- Exercise prompt -
Exactly and only the lines from the line holding "At what coordinates" to the end of the records should be reproduced. Leave pictures out.

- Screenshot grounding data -

====================

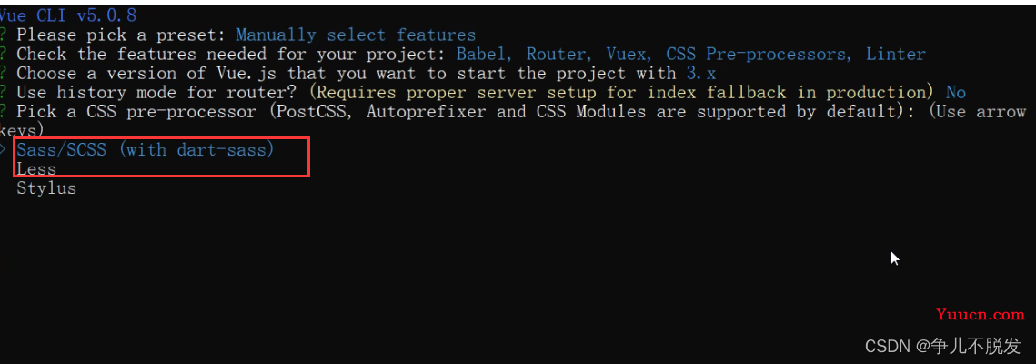This screenshot has width=1036, height=364.
Task: Click the question mark before 'Use history mode'
Action: point(4,93)
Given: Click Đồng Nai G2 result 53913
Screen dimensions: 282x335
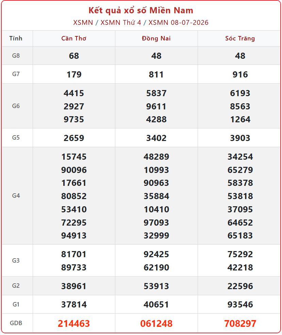Looking at the screenshot, I should (x=156, y=286).
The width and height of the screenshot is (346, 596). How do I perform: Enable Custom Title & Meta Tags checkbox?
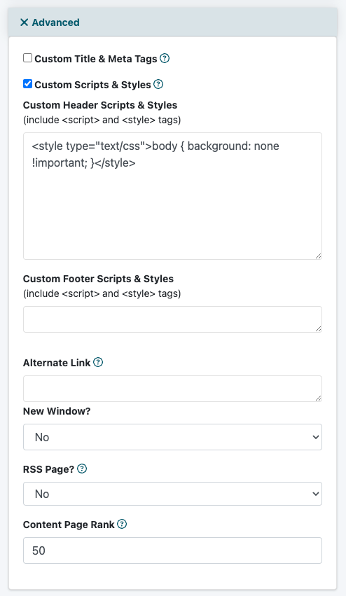coord(27,57)
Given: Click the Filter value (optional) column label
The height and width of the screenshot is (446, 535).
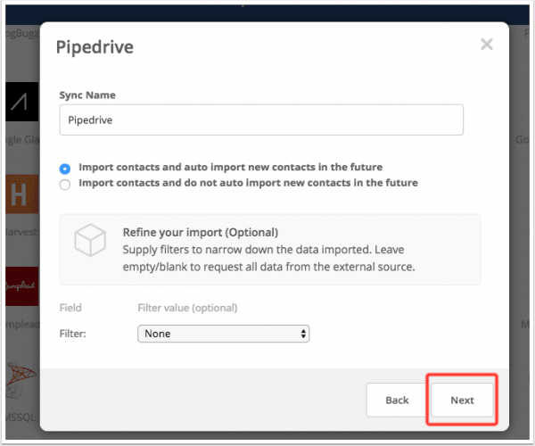Looking at the screenshot, I should click(187, 308).
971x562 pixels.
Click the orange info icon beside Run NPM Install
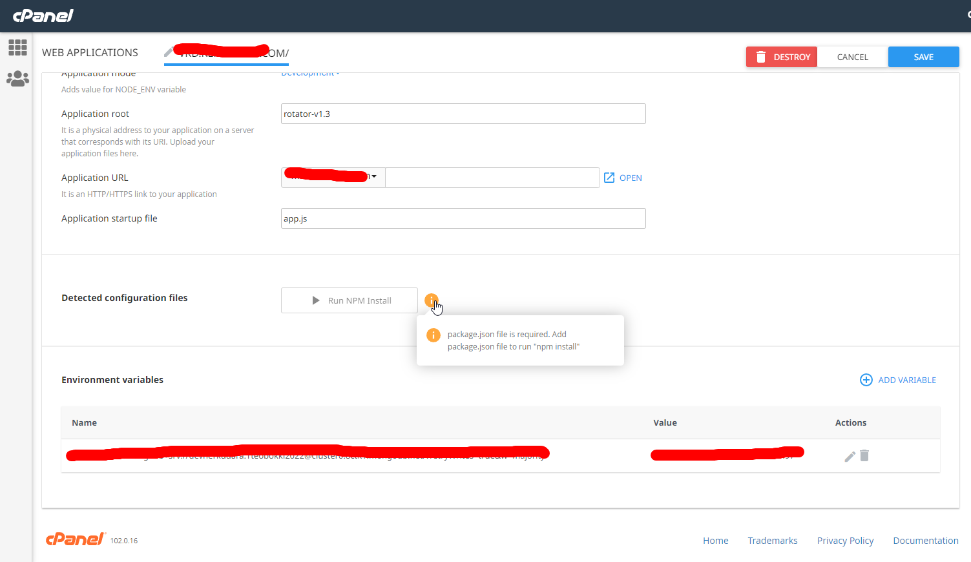pyautogui.click(x=432, y=300)
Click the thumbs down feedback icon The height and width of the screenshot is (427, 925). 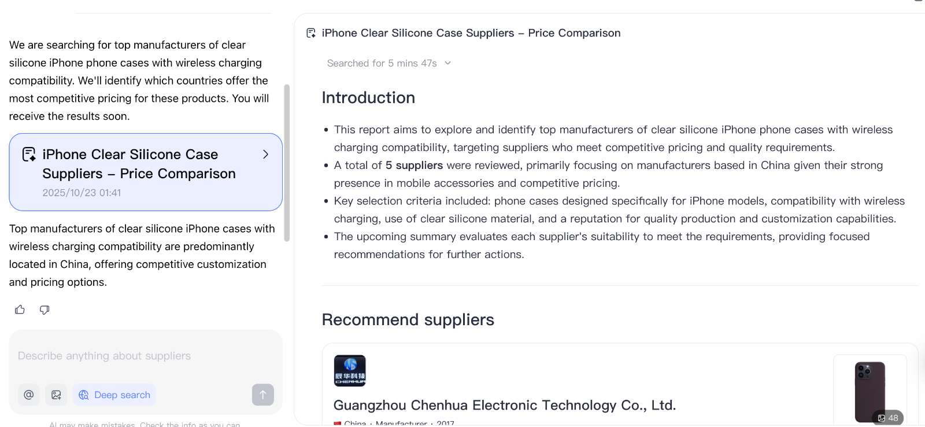[45, 310]
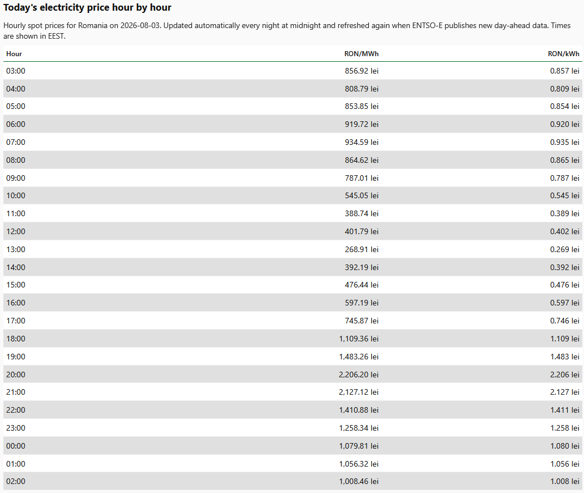Select the 18:00 hour row label
The image size is (584, 493).
(16, 339)
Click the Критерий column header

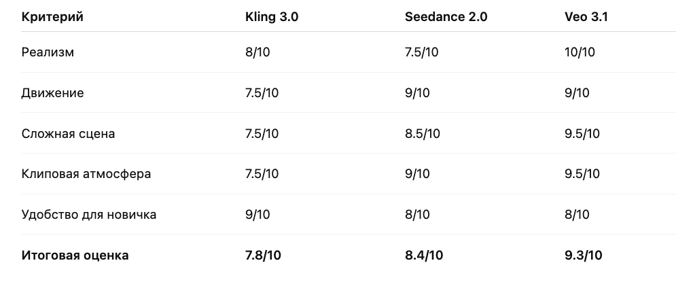coord(52,17)
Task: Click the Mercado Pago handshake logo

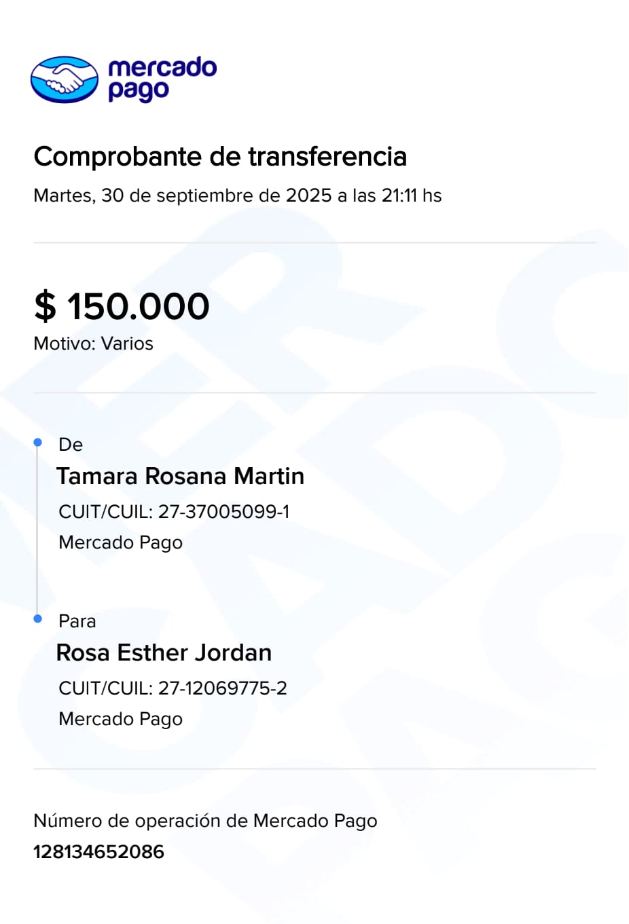Action: point(65,79)
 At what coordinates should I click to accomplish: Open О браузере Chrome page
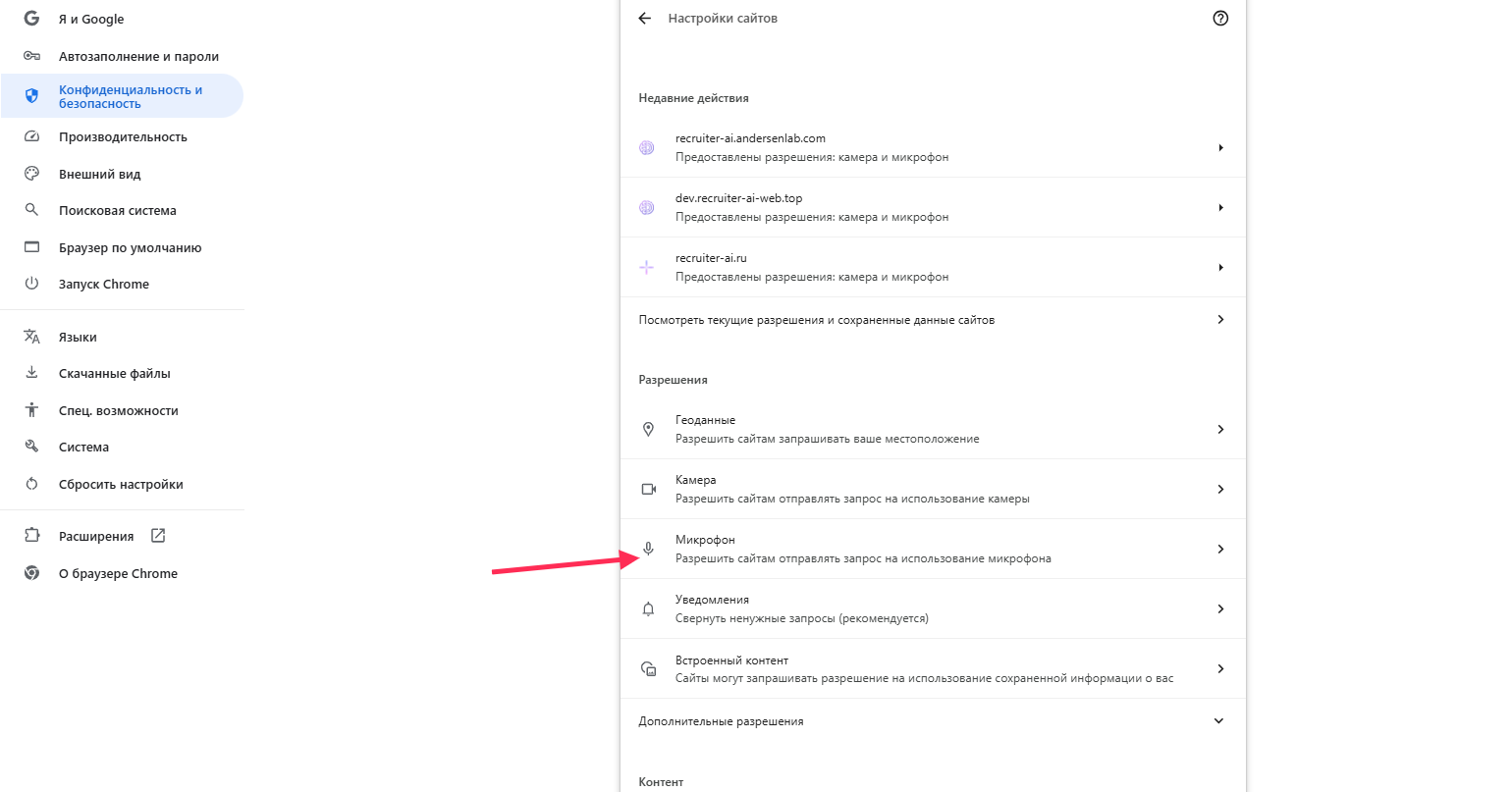(x=118, y=574)
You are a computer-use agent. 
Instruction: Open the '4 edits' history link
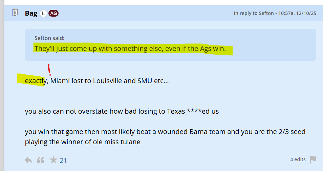[298, 159]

====================

- Completed exercise -
 At what coordinates should I click to accomplish: Open О браузере Chrome page
(x=118, y=574)
You are a computer-use agent. 
Instruction: Open the '4 edits' history link
[298, 159]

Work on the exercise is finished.